In the teaching of educational robotics this also has to be considered, because for each age group in which it is desired to reach, it is necessary to use appropriate tools and methodologies.

Educational robotics can reach and address various subjects, intertwining them with the concepts we learn in school. An example is learning the vowels of the alphabet.

Through some electronic devices, it is possible to encourage and motivate the learning of vowels, thus reaching the audience of children who are at this stage of learning, and with that, making learning more dynamic and fun.

In this way, it is possible to assimilate the assembly of a simple robot with its respective control, using some electronic devices such as the ultrasonic sensor, the LCD display and some buttons.

As the prototype would be a didactic model, the ideal is to use an Arduino development platform to control its operation.
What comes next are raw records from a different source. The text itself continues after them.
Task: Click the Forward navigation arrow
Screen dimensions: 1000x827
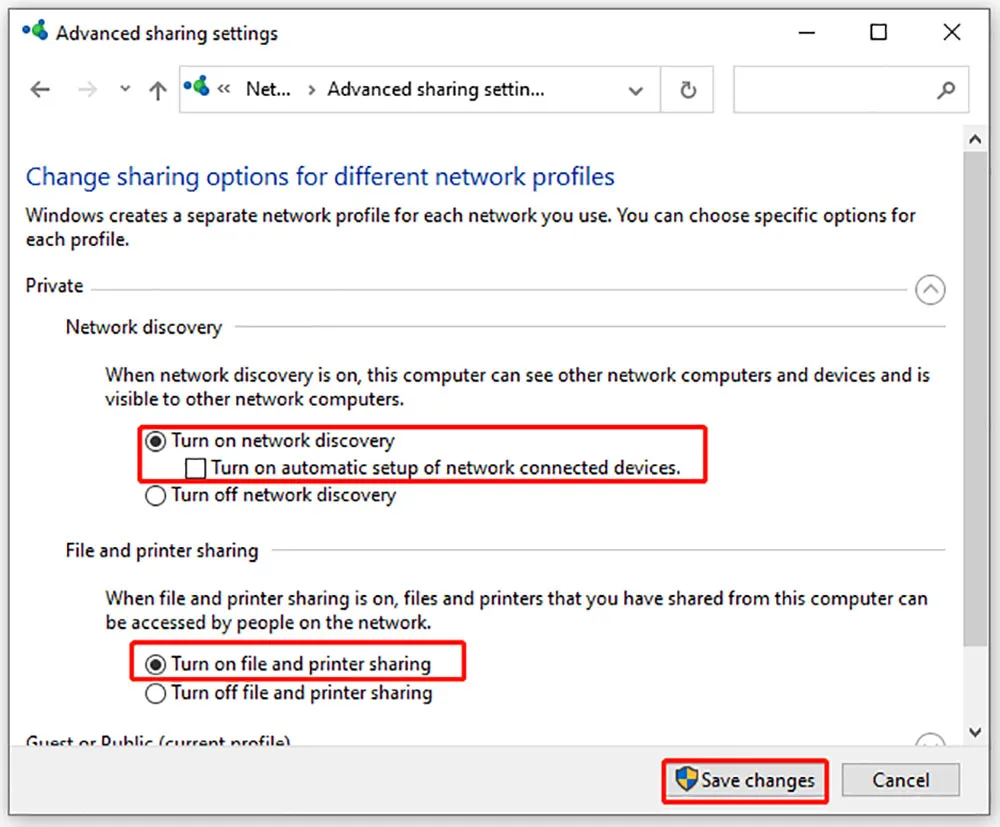Action: click(88, 90)
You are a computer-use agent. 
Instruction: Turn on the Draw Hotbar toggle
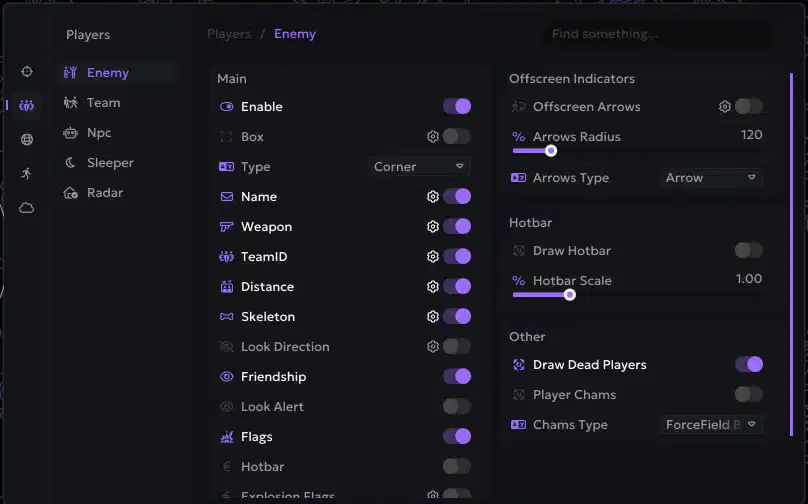tap(748, 251)
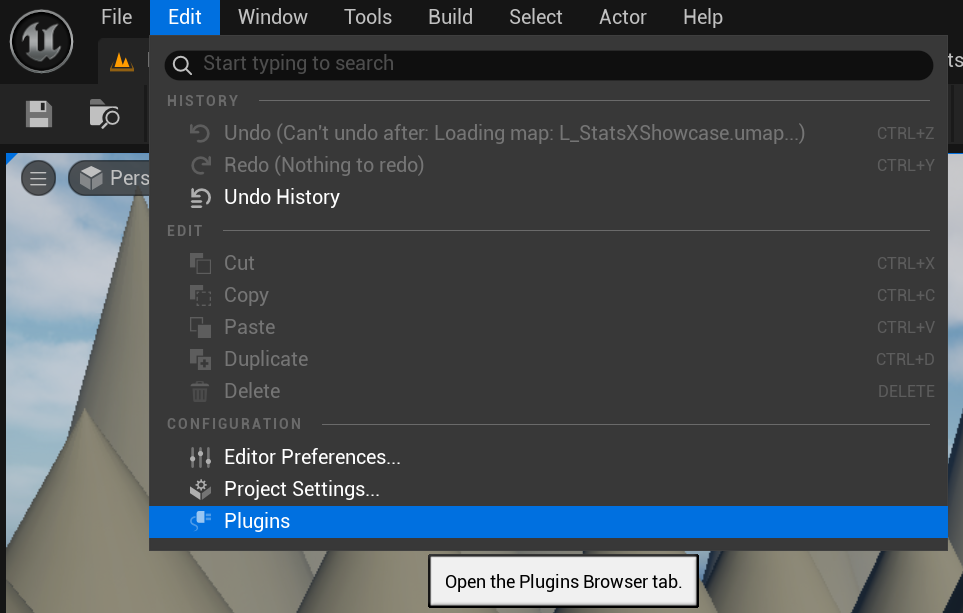Viewport: 963px width, 613px height.
Task: Click the Duplicate icon in the Edit section
Action: (199, 359)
Figure 1 illustrates a prototype of an educational robot using some electronic devices.

In the development of this educational robot, an ultrasonic sensor, an LCD display, 5 buttons, a 2 Poles Seesaw Switch and the Arduino uno were used.

In this context, the Arduino will be responsible for triggering a sound corresponding to the letter in which the button is pressed by the user, and then visually displaying it on the LCD display.
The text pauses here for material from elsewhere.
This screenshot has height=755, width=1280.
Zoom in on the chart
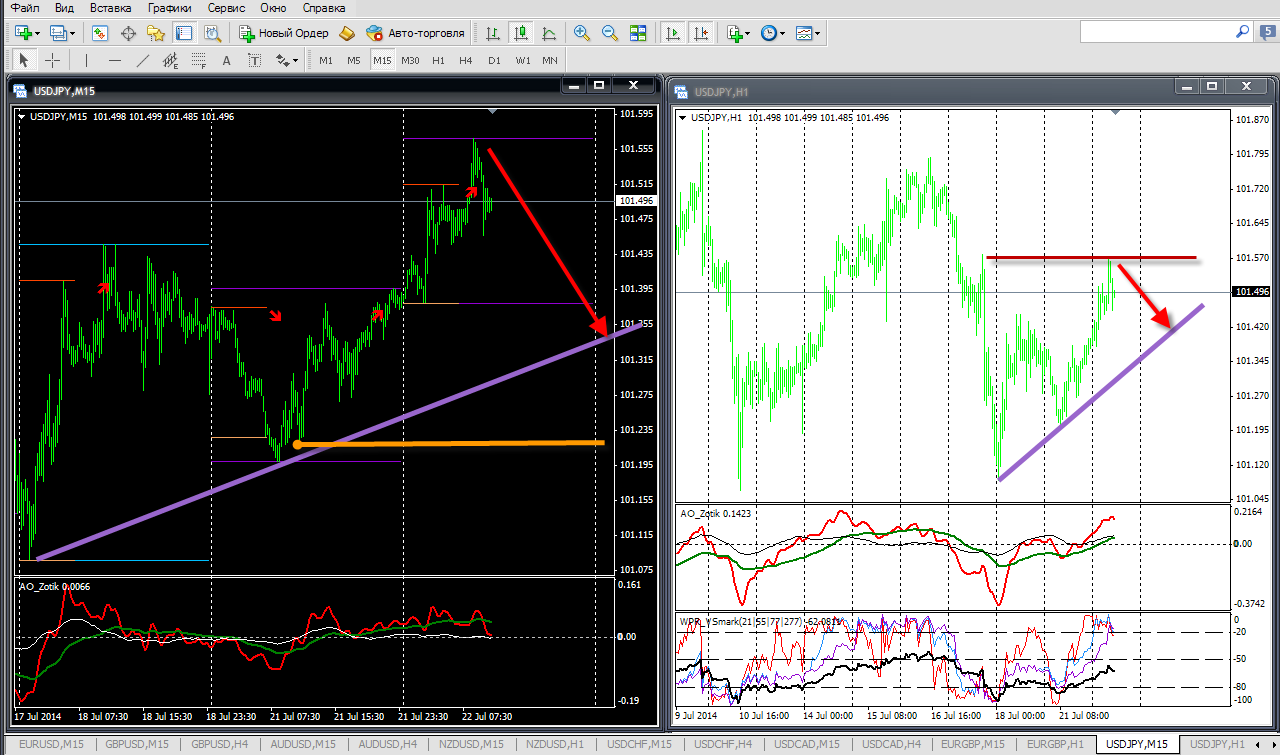point(581,33)
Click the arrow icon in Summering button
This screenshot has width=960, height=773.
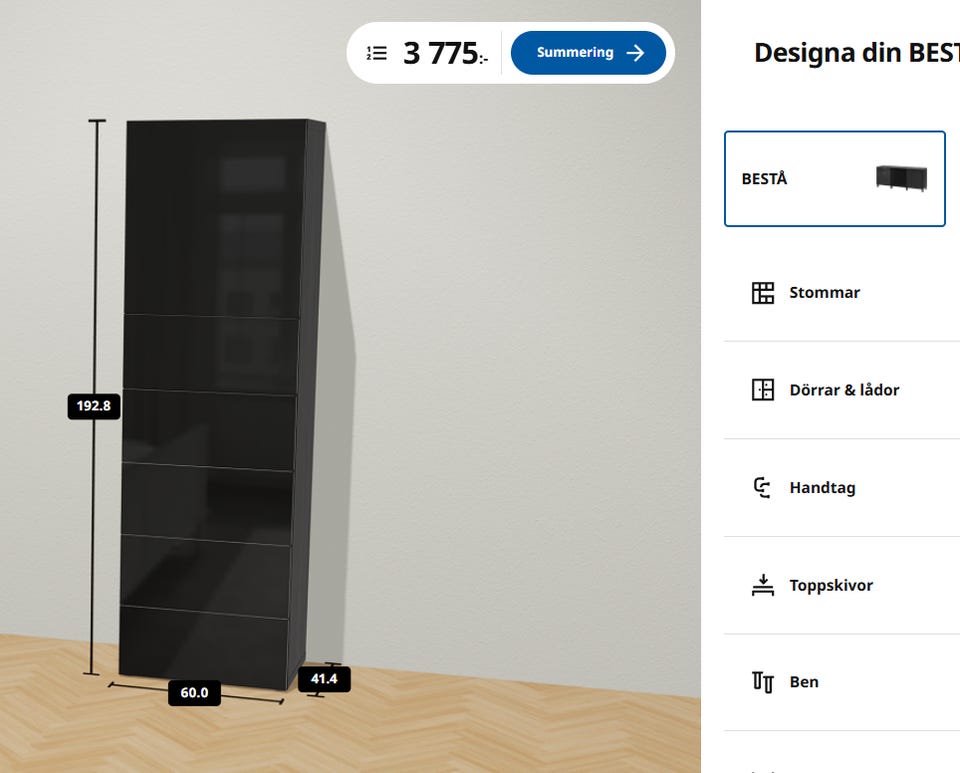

Therefore, through this article, together with PCBWay you will learn:

1. Knowing the structure of the Educational Robot using the HC-SR04 ultrasonic sensor, the 16x2 LCD Display, a Kcd1-101 2 Poles Seesaw Key (On-Off) the Push Button and the Arduino Uno;
2. To analyze the fixing of the mechanical structure of the robot case by means of screw, nut and fittings;
3. To understand the importance of each part of the robot structure for the whole project.
4. Understanding the working logic of the Educational Robot.

Now, we will start the complete presentation of the development of the Educational Robot project.

Project Development Methodology

This project consists of presenting a didactic robot using the ultrasonic sensor, and also the assembly of its mechanical structure.

The project basically consists of a physical structure similar to a box, which is the robot's body, and a control. In the robot's body are the arduino, the ultrasonic sensor and the sound box that will be responsible for informing the letter that was pressed by the user.

The Control is responsible for detecting the letter that was typed and sending the signal to the Arduino. Figure 2 illustrates the internal region of the robot.

In the internal structure it is possible to observe the Arduino and the seesaw switch on the back of the robot's body, already in the control, as it will send the signal through connections to the arduino, it only has the space for the wires.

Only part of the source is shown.